Early estimates show that consumer spending surged in nearly all categories.

Categories that consumers decided to spend more in between December 2022 and January 2023 were “food services and food places,” such as restaurants and bars, which jumped about 7.2%; “motor vehicle and part dealers” like car dealerships, which increased by 5.87%; “department stores,” which rose 17.8%; and “furniture and home furnishing stores,” which increased 4.17%, according to the Census Bureau’s advanced estimates.

Spending at “gasoline stations” remained flat month-over-month.

The results for January 2023 were adjusted for seasonal variation as well as holiday and trading-day differences but not for price changes, the Census Bureau said in the report.

Economic data points toward a pickup in growth in the early part of 2023, following “a soft patch in late 2022,” according to Bill Adams, a chief economist for Comerica Bank, as reported by CNBC.

“The Fed will read recent activity reports as supporting plans for additional interest rate increases in the first half of this year,” said Adams.

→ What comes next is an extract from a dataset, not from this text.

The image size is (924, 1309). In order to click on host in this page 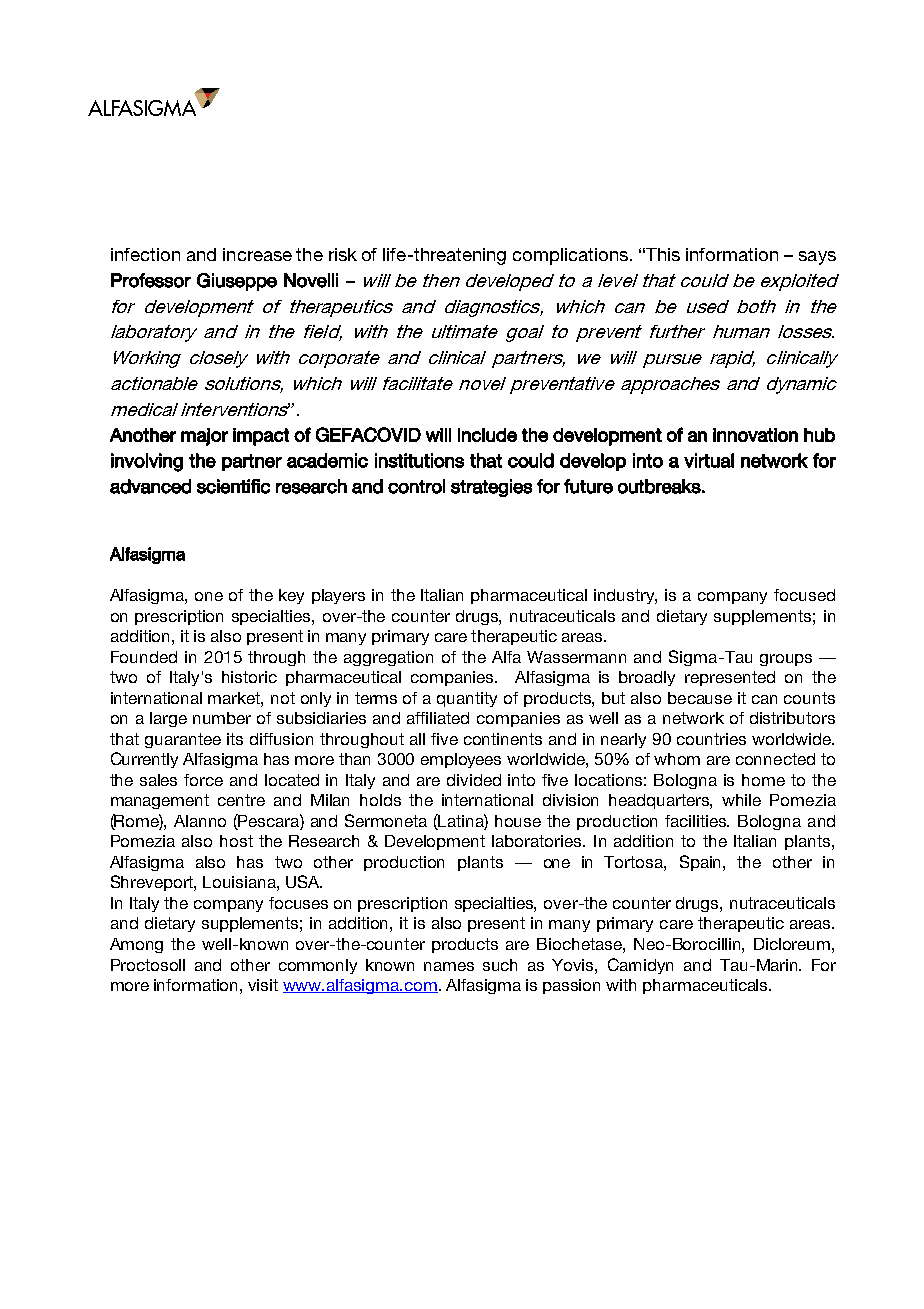, I will do `click(236, 841)`.
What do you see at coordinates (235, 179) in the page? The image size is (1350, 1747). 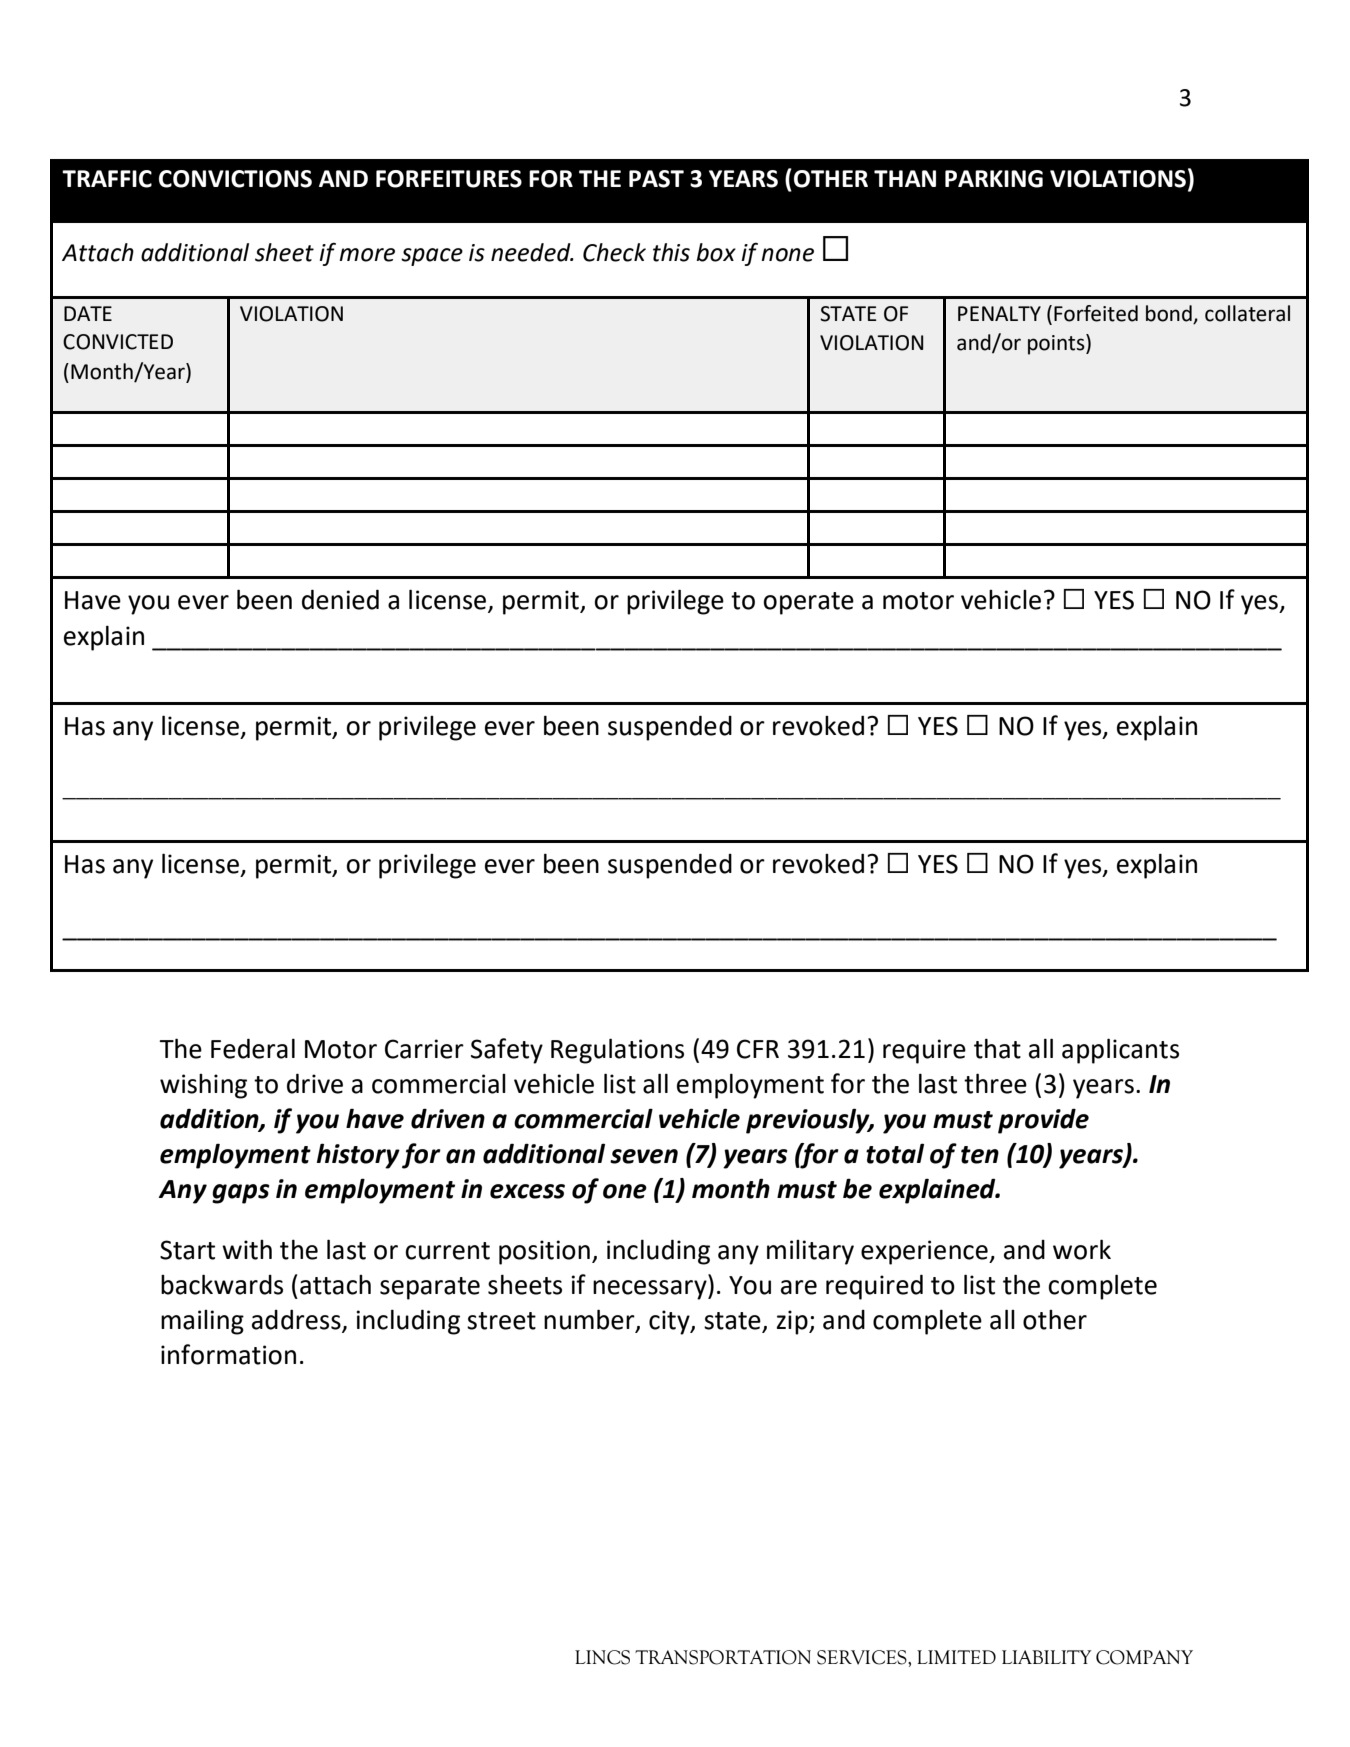 I see `CONVICTIONS` at bounding box center [235, 179].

The U.S. Central Bank projects the terminal rate will peak between 5% and 5.25%. On February 1, the Fed approved a 25 basis point increase in interest rates, raising the range of the Fed funds current rate to between 4.5% and 4.75%.

Despite a strong showing from job growth and retail spending, Aneta Markowska, a chief financial economist at Jefferies LLC, suggested to the WSJ that the latter might just be a blip in reaction to the low spending seen during the holidays.

“Don’t extrapolate from the strength,” she said, according to the WSJ.